Vivir en Los Angeles, California, donde estuvo trabajando en una película danesa que filmó en el 2011, "Superclásico",  le hizo entender con solo 22 años, que podía vivir de lo que amaba: que el hecho de ser una viajera, bailarina, actriz, profesora de yoga, se podía resumir en una sola actividad llamada "Yoga booty ballet" creada por Gillian Clark. Decidió instruirse en la técnica y traerla a Argentina.

“Siempre me sentí muy capacitada para hacerlo porque durante toda mi vida me entrene para conocer mejor mi cuerpo y el amor por enseñar y transmitir estuvo siempre. Me lance a generar una marca, que ahora no solo son clases, sino una línea de ropa, viajes y experiencias. No fue fácil, pero le ponemos el corazón!”

No obstante, una vez instalada en Buenos Aires, surge la inquietud de poder llevar lo que hacía a otros países, de la mano de Modo Flow, la productora de Nico Bursztyn que le ayudo a confiar en si misma y creer que las mujeres que la acompañaban en su proyecto también iban a querer acompañarla en estos viajes, que mas que "retiros" son experiencias, en la naturaleza, en el mar, bosque o la montaña, juntando lo que más le gusta hacer a los dos: rica gastronomía, un ambiente de película y las clases de yoga booty ballet para elevar el alma.

- “ ¡Les dejo la vida! Creo que lo mas importante es dar lo que es auténtico. No simular, simplemente ser honesta con vos misma.
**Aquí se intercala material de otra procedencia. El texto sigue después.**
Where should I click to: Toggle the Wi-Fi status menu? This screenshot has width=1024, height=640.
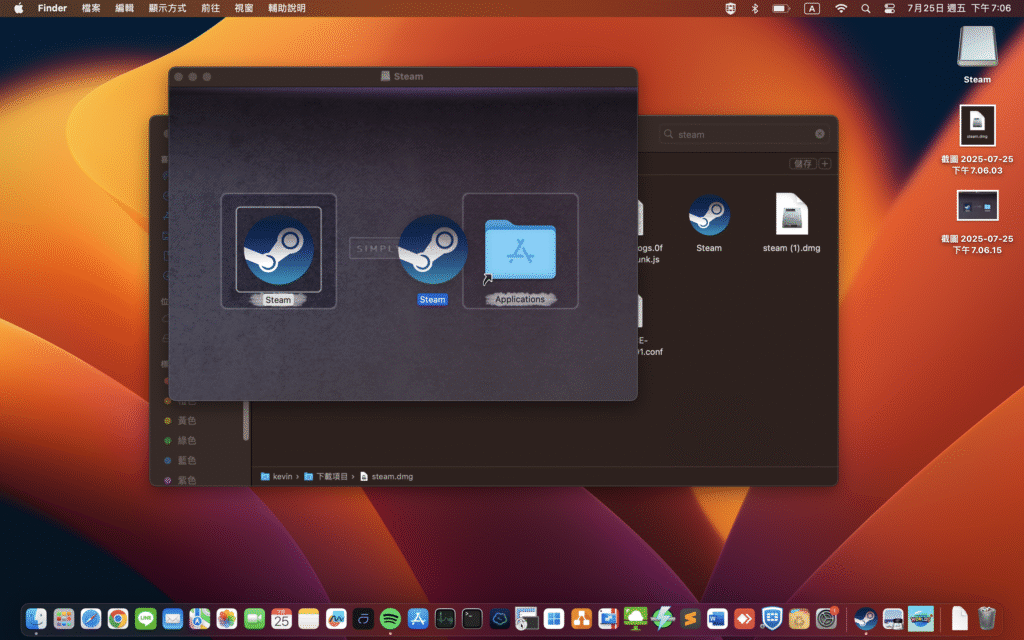point(841,8)
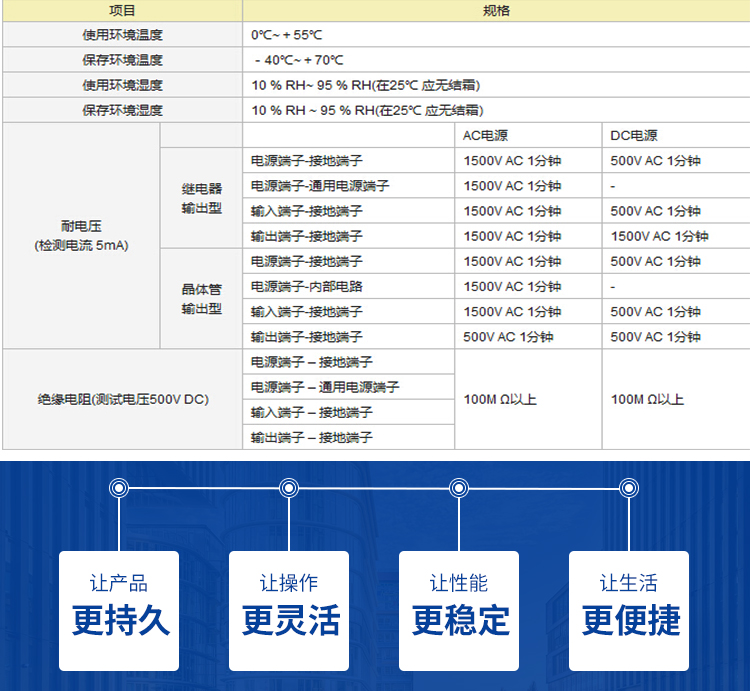Select the 继电器输出型 category cell
This screenshot has width=750, height=691.
pyautogui.click(x=201, y=198)
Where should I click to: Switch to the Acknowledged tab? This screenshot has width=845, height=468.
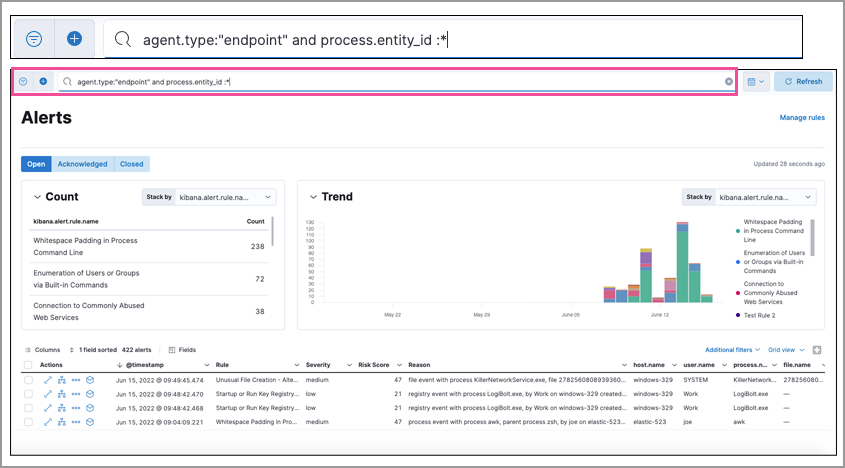pyautogui.click(x=82, y=164)
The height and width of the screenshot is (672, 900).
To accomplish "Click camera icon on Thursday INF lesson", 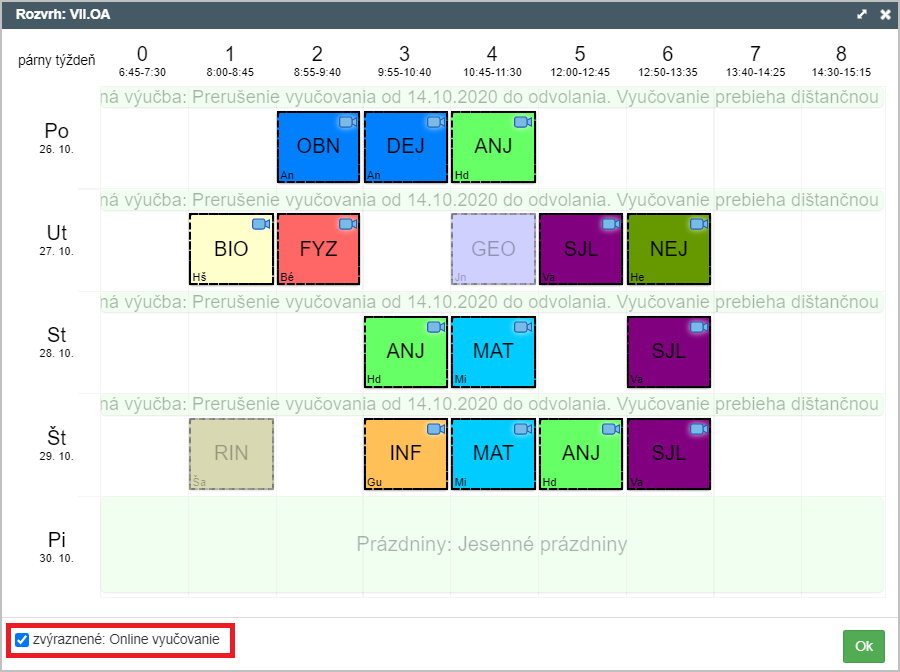I will [x=435, y=429].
Y es así como mis clases crecen día a día, mis alumnas felices y yo feliz por ellas.”  

El fotógrafo que incursionó en festivales como Lollapalooza

Crédito: Susan Copich

También estuve hablando con Matias Altbach, emprendedor desde pequeño, que decidió dejar de lado la clásica profesión de administrador de empresas, para desarrollar una carrera en la fotografía y en el mundo de la música, que comenzó en fiestas, boliches y club bailables y que en 2014 dio un giro importante cuando ganó el premio de la revista Enemis, una revista muy prestigiosa de música en Inglaterra en la que lo eligieron como el “mejor fotógrafo internacional de música del año”.
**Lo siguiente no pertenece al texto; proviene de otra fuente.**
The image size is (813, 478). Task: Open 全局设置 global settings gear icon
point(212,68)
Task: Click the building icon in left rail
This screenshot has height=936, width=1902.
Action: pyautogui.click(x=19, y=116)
“Viajé entonces a Londres a recibir un premio, prácticamente la experiencia fue como ganar un mundial: en mi categoría se habían presentado como 7.000 fotógrafos de todo el mundo, fue algo grandioso.”

A partir de ahí empezó a iniciar un nuevo proyecto, que era viajar a Europa, insertarse en el mercado laboral europeo, con las dificultades que eso implicaba, ya que no conocía absolutamente a nadie de europa, y era ir solo por temporadas: en primavera- verano que hay muchísimos festivales de música.

- “Quería estar acá, así que en el 2015 vine 6 meses, volví a Buenos Aires, y en 2016 regresé por segunda temporada, ya terminando, cubriendo en total 17 festivales en 10 países distintos. Me tocó trabajar, no solo para medios importantes en el mundo, sino que también conseguí trabajo de “fotógrafo oficial” de festivales muy conocidos como Lollapalooza y Roskilde que es un festival en Dinamarca que lleva ya 45 años, es uno de los más legendarios del continente europeo.”

Matias sostiene que hay como dos formas de viajar: uno trabaja todo el año, ahorra dinero y se va de vacaciones una vez al año a algún país o destino que le gustaría visitar o encuentra un trabajo donde uno pueda tener esa rutina de viajar, una estrategia o un diseño de vida donde puedas conseguir trabajo, no solo donde quieras sino con quien quieras, la capacitación y el aprendizaje continuo es fundamental para lograr libertad, para lograr independencia, para lograr todas las cosas que uno se propone. 

Tenemos que pensar que uno es su propia empresa, uno es su propio negocio, su propio proyecto, entonces cuanto mas capacitado estés, y más aprendizajes tengas sobre temas que te complementan mejor, por ejemplo, si bien mi trabajo principal es la fotografía, también trabajo como consultor en Positivo y Negativo, sé de redes sociales, armado de equipos, financiación de proyectos, un montón de conocimientos que en definitiva hacen que pueda desarrollar y llevar a cabo distintas empresas en distintos mercados. 

El mundo es todo un mercado: si bien cada país maneja los negocios de una manera en particular, es simplemente aprender e insertarse en otras sociedades, y que en definitiva todo se trata de intercambio “qué me das y que te doy a cambio”.